Speaker: Dr T. Kavitha, TIFR, Mumbai
Title: Popular Matchings and Self-Duality

Date and time: Wednesday, 25 October, 2017, 2 p.m.
Venue: Seminar Room, 2nd Floor, IEOR building

Abstract: The stable marriage problem is a classical and well-studied problem: here the input consists of a bipartite graph G where every vertex has a ranking of its neighbours in a strict order of preference and the goal is to find a "stable matching" in G. Gale and Shapley in 1962 showed
that stable matchings always exist and can be computed efficiently. In this talk we consider a relaxation of stability called popularity -- this notion was introduced in 1975 and it is based on global stability. A matching is popular if it never loses a head-to-head election against any matching
where each vertex casts a vote.

A stable matching is a min-size popular matching and there is a simple and efficient algorithm to compute a max-size popular matching in G. However it is NP-hard to compute a max-utility popular matching when there is a utility function on the edge set.

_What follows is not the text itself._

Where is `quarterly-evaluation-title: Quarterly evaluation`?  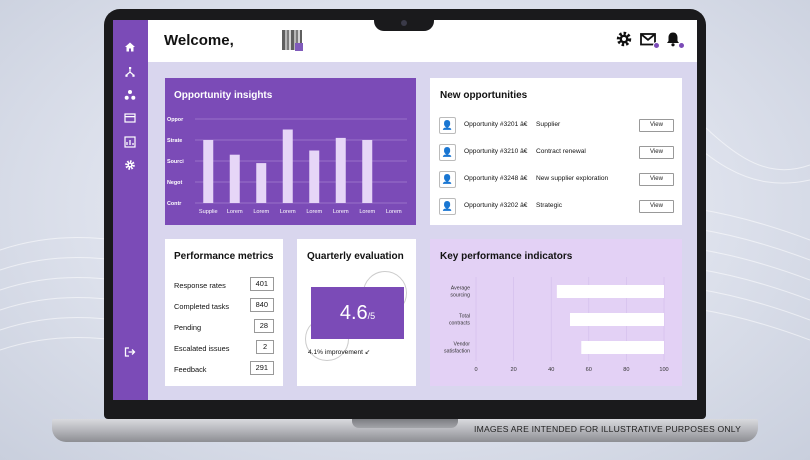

A max-utility popular "mixed matching",
i.e., a probability distribution over matchings, could have a much higher utility than any popular matching in G and it can be computed in polynomial time. This mixed matching has a simple structure: it is of the form {(M, 0.5), (M', 0.5)} where M and M' are matchings in G. This simple structure is due to the self-duality of the linear program that gives rise to the polytope of popular fractional matchings in G.

Speaker profile: Kavitha Telikepalli finished her PhD in 2002 from TIFR.  After her post-doc at Max-Planck Institute for Computer Science, Germany, she joined Indian Institute of Science, Bangalore (2005-2010). She has been in TIFR from 2010 onwards. Her main research interests are in
efficient graph algorithms and combinatorial optimization.